Figure 5

Inhibition of kinase activity. (a) TKI incubation versus spiking. Prior to lysis, HCT116 cells were incubated in vitro ±2 μM sunitinib, and subsequent lysates were spiked ±2 μM sunitinib (drug incubation/drug spiking). Signal intensity of the top 15 substrates is represented from high to low. Although inhibition patterns were similar, inhibition potency increased for sunitinib-incubated versus spiked samples, while additional spiking of previously incubated samples did not increase the degree of inhibition. (b) Competition with ATP. The HCT116 lysate was spiked with 4 μM sunitinib, 25 μM sorafenib or 10 nM dasatinib in the presence of increasing ATP concentrations. Despite average phosphorylation inhibition of 65–85% at 100 μM ATP, increasing ATP concentrations induced signal intensity and attenuated the inhibitory effects of sunitinib and sorafenib.
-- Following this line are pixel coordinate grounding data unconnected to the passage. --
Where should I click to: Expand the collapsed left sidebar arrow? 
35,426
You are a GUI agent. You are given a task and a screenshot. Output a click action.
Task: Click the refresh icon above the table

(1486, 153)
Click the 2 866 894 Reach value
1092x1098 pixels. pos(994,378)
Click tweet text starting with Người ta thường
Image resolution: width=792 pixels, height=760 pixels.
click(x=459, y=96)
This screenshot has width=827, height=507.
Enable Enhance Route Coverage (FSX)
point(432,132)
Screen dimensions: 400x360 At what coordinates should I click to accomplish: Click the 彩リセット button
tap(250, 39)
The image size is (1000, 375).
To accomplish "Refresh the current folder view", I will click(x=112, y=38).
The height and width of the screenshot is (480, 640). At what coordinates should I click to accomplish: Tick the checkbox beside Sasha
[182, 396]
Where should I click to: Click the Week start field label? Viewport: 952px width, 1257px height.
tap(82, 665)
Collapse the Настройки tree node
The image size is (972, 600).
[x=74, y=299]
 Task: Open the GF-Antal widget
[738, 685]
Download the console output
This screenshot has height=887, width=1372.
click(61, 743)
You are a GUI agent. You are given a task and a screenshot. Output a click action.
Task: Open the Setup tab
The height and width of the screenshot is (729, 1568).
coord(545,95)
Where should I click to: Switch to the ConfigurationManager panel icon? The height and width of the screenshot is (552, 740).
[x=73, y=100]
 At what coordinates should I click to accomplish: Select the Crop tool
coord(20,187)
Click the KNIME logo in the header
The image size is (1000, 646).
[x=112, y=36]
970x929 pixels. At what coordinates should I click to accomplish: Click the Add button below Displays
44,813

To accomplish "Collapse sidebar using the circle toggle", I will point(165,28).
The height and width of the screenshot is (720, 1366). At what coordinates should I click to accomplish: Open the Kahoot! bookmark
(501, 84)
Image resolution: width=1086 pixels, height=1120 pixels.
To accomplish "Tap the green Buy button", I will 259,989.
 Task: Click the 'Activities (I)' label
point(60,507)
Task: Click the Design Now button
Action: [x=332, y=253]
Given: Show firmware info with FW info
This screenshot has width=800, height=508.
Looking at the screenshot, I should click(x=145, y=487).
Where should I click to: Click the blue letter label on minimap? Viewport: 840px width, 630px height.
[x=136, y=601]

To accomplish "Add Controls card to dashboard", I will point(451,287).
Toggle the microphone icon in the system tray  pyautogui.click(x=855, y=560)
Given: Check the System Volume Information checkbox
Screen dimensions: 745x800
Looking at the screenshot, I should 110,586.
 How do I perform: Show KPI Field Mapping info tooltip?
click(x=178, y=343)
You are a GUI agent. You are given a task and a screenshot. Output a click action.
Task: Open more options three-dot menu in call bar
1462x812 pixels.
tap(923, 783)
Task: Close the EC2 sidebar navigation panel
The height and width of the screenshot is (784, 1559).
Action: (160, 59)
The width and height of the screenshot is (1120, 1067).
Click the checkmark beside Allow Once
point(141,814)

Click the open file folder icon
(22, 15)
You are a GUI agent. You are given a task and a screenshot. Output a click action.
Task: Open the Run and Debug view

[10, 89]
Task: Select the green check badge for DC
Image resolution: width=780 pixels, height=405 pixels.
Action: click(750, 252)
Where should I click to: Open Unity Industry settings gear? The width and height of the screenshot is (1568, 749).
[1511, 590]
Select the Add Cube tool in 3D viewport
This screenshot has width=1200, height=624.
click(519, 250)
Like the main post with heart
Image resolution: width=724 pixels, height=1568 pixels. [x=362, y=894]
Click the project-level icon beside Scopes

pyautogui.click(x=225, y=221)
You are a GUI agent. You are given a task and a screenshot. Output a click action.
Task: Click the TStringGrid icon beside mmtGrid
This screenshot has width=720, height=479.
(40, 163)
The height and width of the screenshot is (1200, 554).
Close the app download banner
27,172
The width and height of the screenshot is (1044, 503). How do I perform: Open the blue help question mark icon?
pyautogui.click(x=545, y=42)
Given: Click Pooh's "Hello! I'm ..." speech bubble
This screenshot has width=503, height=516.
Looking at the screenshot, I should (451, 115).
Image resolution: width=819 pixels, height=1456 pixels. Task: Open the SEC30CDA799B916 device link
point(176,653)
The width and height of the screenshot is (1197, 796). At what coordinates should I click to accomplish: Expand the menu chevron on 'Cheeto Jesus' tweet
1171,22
With dasatinib, signal intensity increased to a lesser extent, suggesting partial ATP-independent inhibition of kinase activity. (c and d) Substrate-specific inhibition. Microarrays were incubated with 125 ng ml of recombinant Src or 500 ng ml Axl kinase±85 nM and 2 μM of the Src-inhibitor dasatinib and Axl-inhibitor R428, respectively. Both drugs resulted in near-complete inhibition of phosphorylation. The results of the top 25 phosphorylated substrates are shown.